Items from a data source
# # #

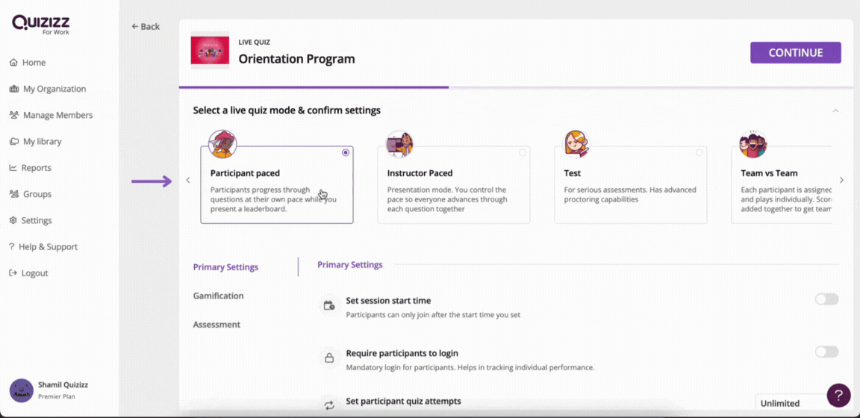Go back using the Back link

coord(146,26)
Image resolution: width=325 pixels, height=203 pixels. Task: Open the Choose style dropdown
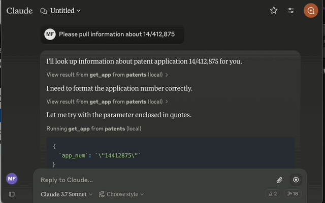(121, 194)
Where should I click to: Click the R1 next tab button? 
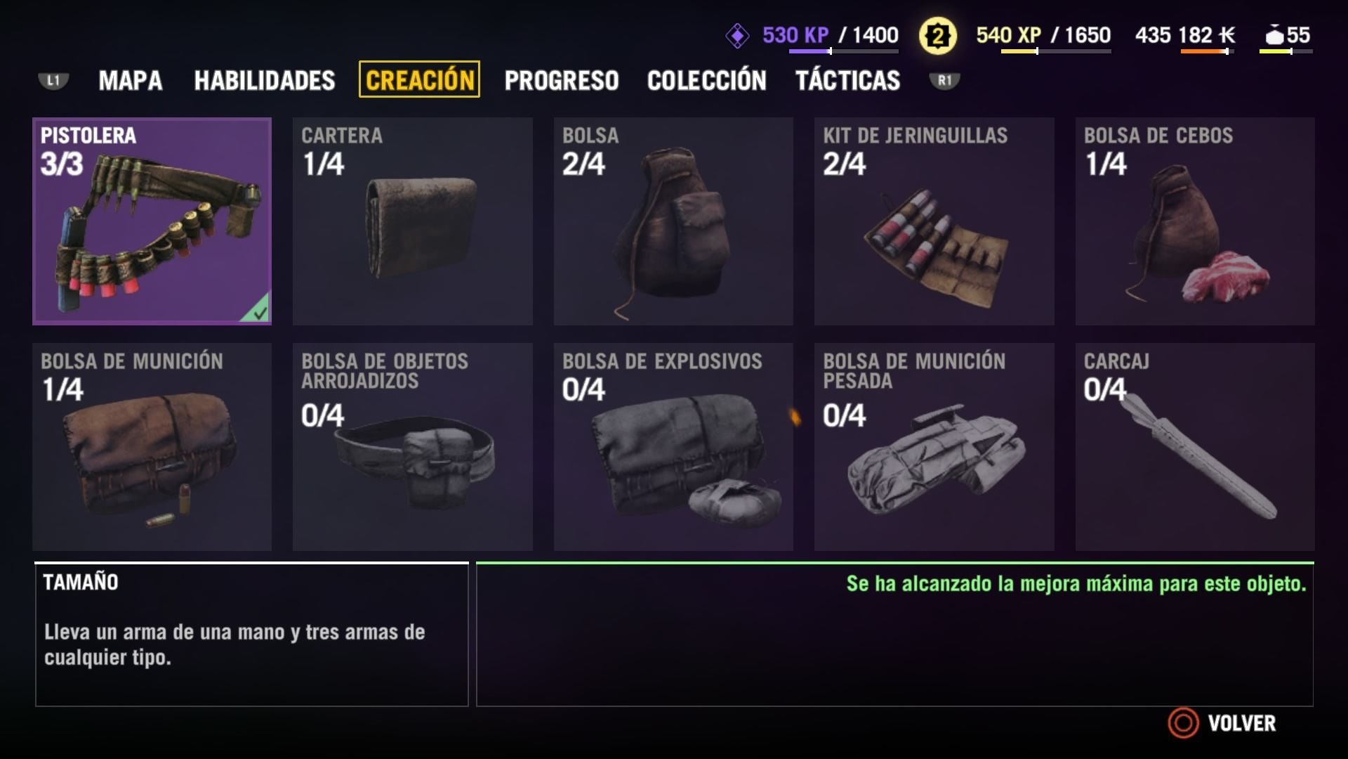pyautogui.click(x=944, y=81)
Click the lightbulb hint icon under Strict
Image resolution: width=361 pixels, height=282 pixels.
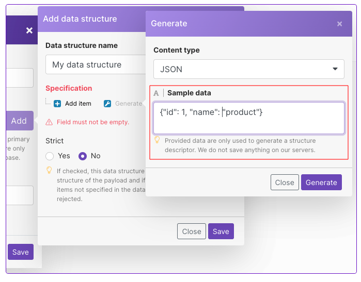[50, 170]
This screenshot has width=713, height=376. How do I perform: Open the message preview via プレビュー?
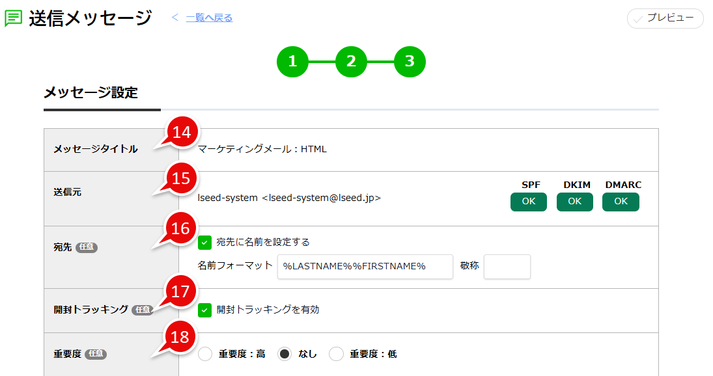tap(665, 18)
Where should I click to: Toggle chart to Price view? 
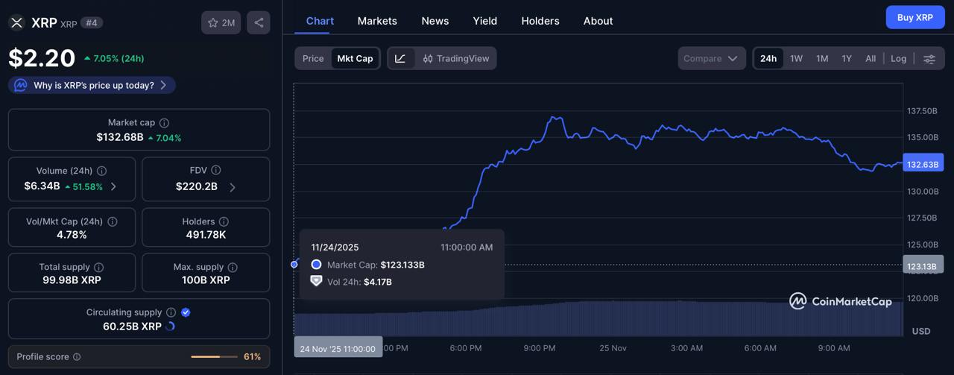click(313, 59)
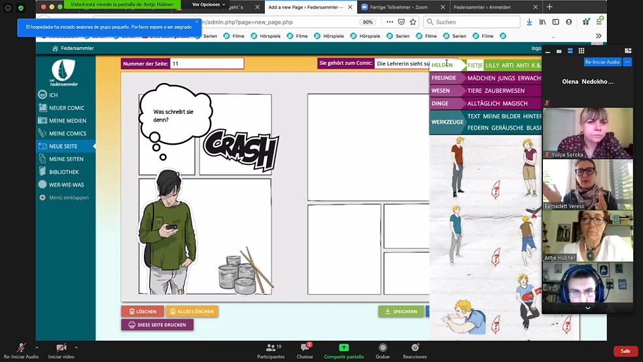
Task: Toggle camera with Iniciar video
Action: (x=61, y=348)
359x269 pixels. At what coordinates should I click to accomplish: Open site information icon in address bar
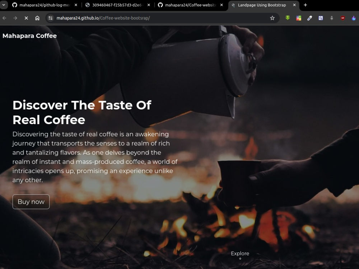click(x=50, y=18)
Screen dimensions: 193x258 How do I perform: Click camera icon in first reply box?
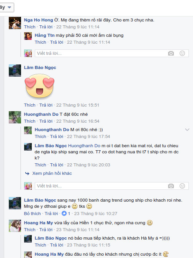[x=171, y=53]
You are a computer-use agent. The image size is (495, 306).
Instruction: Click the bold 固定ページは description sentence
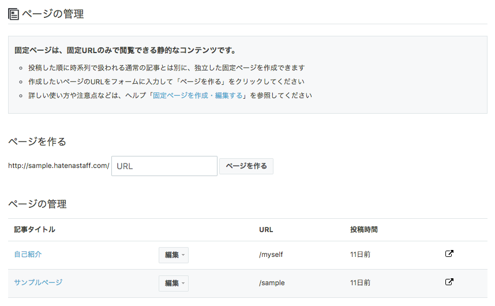[125, 50]
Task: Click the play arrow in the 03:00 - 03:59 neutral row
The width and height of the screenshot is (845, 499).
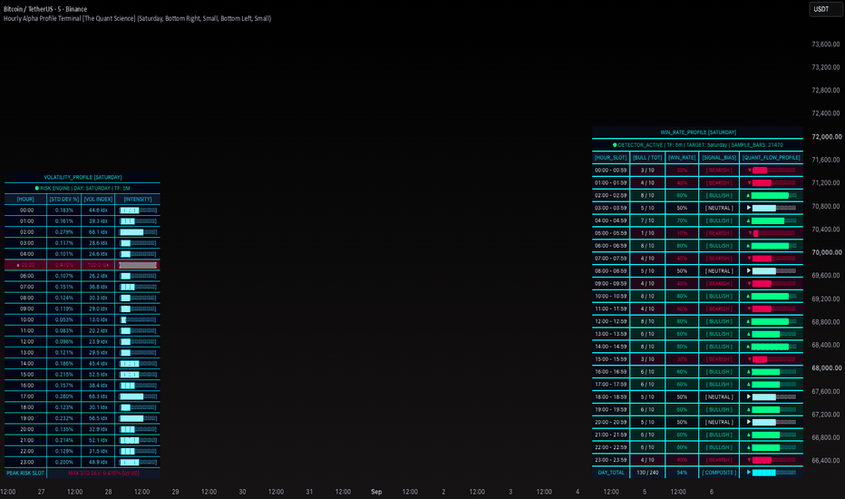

# # #

PROBLEM
Please return only the lines running from the line with "359x269 pixels. At" to the final line of the data, both included, exactly and without any pictures.

EXERCISE OUTPUT
359x269 pixels. At what coordinates should I click to accomplish: Open site information icon in address bar
click(x=50, y=18)
Screen dimensions: 193x258 How do I perform: Click camera icon in first reply box?
[x=171, y=53]
You are a computer-use agent. The image size is (495, 306).
Instruction: Click the bold 固定ページは description sentence
[125, 50]
Task: Click the play arrow in the 03:00 - 03:59 neutral row
The width and height of the screenshot is (845, 499).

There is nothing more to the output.